**Requirement:**
Go to the line containing "836x1456 pixels. How" in the material below. From there to the end, retype every line exactly and drop the pictures.

**Supplied material:**
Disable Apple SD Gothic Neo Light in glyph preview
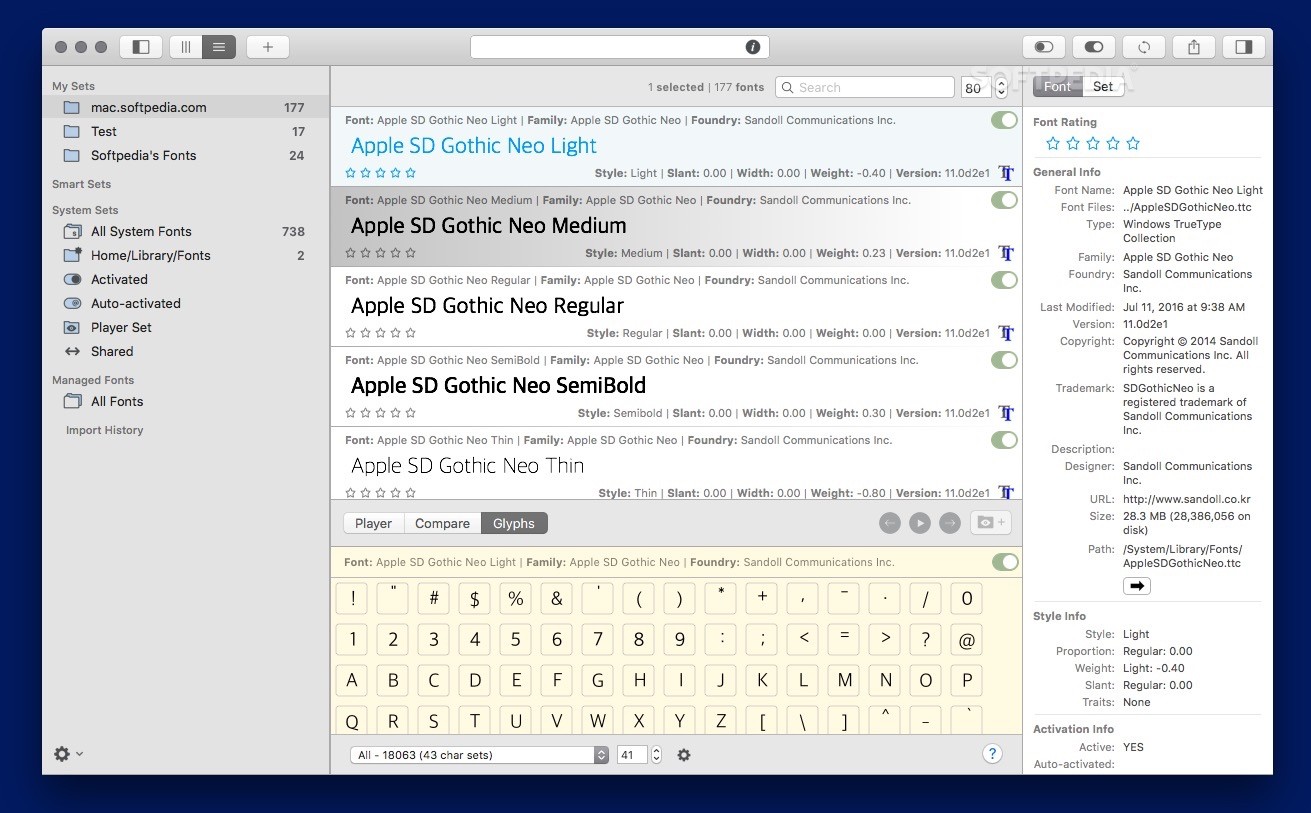The height and width of the screenshot is (813, 1311). pyautogui.click(x=1003, y=562)
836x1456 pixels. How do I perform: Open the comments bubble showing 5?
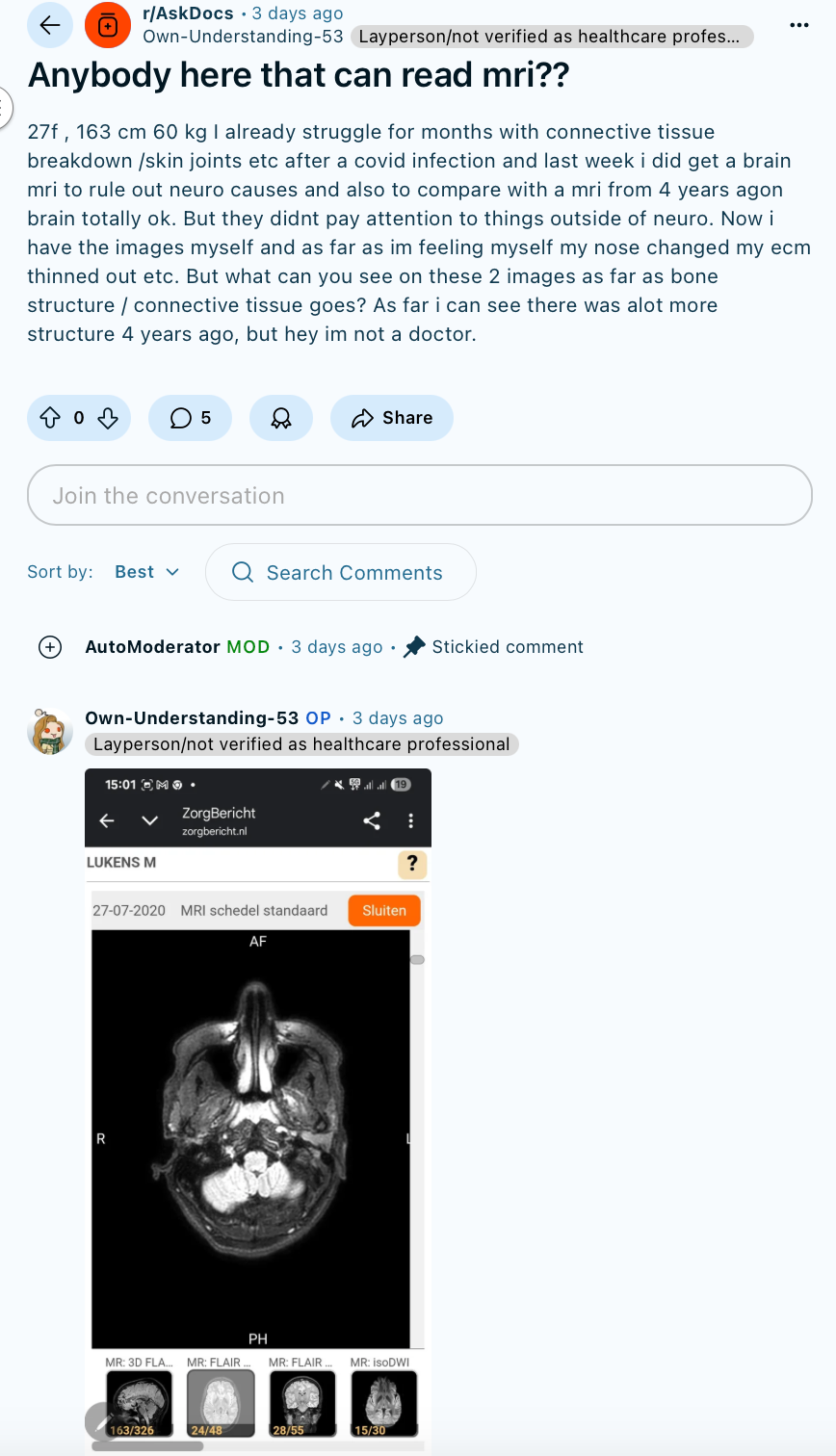pos(190,418)
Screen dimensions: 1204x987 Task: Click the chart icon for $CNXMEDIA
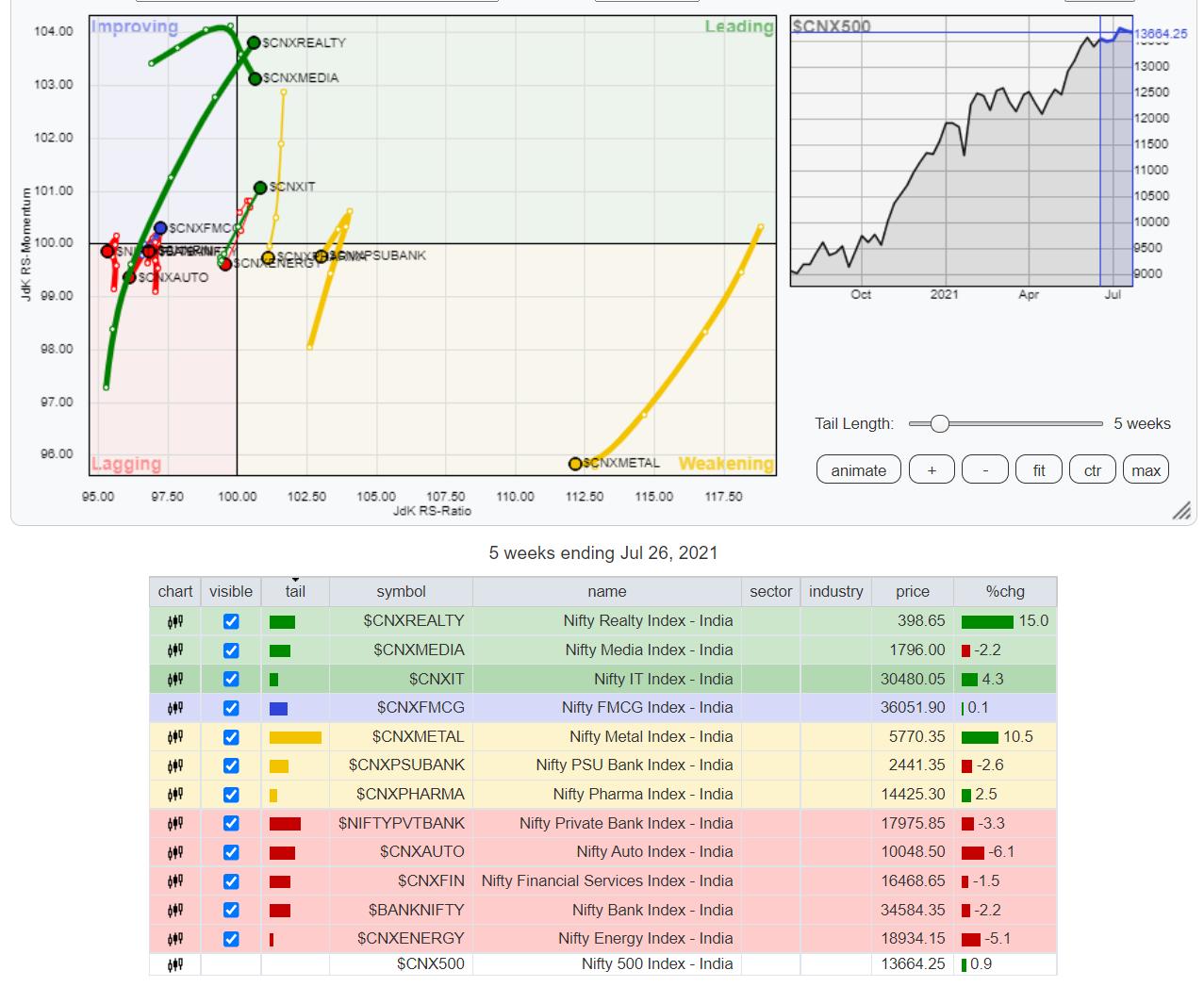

**Response area:**
836x1456 pixels. How do I perform: Open the comments bubble showing 5?
pos(190,418)
Screen dimensions: 1204x987 Task: Click the chart icon for $CNXMEDIA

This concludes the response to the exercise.